Exercise objective:
Type out the complete listing below word for word, without its pictures.
===
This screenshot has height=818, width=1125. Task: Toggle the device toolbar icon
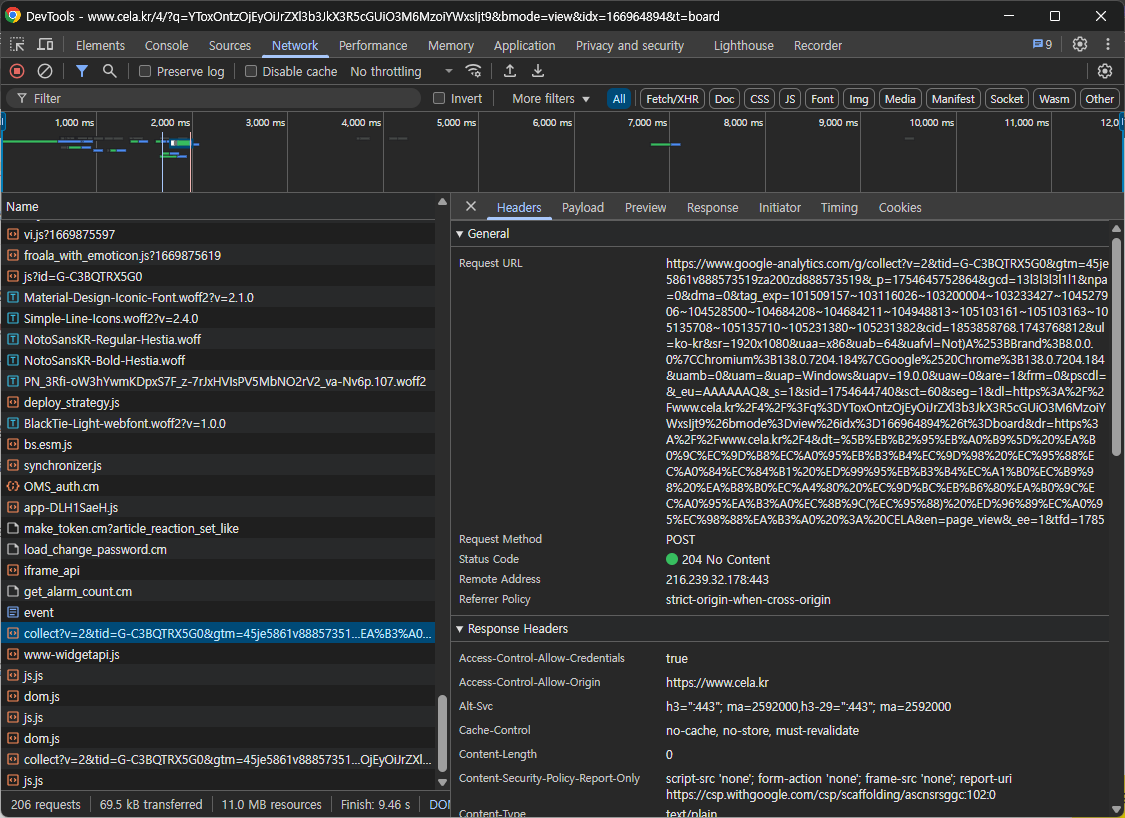[46, 45]
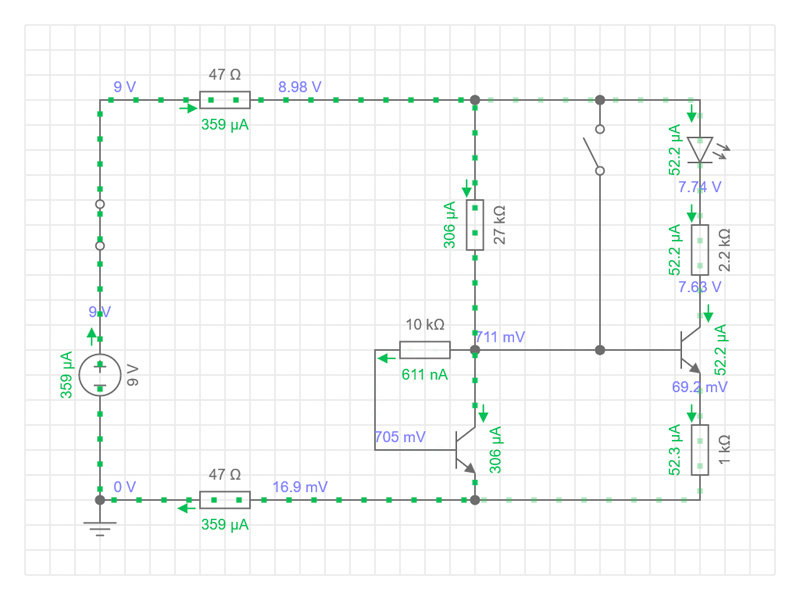The image size is (800, 600).
Task: Select the 47 Ω resistor on top wire
Action: (225, 100)
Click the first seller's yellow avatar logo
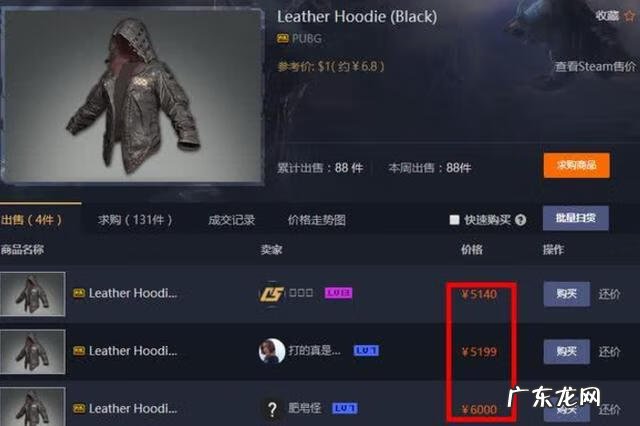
===
Problem solution:
This screenshot has height=818, width=1125. Task: Toggle the device toolbar icon
[46, 45]
The image size is (800, 600).
Task: Select the 47 Ω resistor on top wire
Action: (225, 100)
Click the first seller's yellow avatar logo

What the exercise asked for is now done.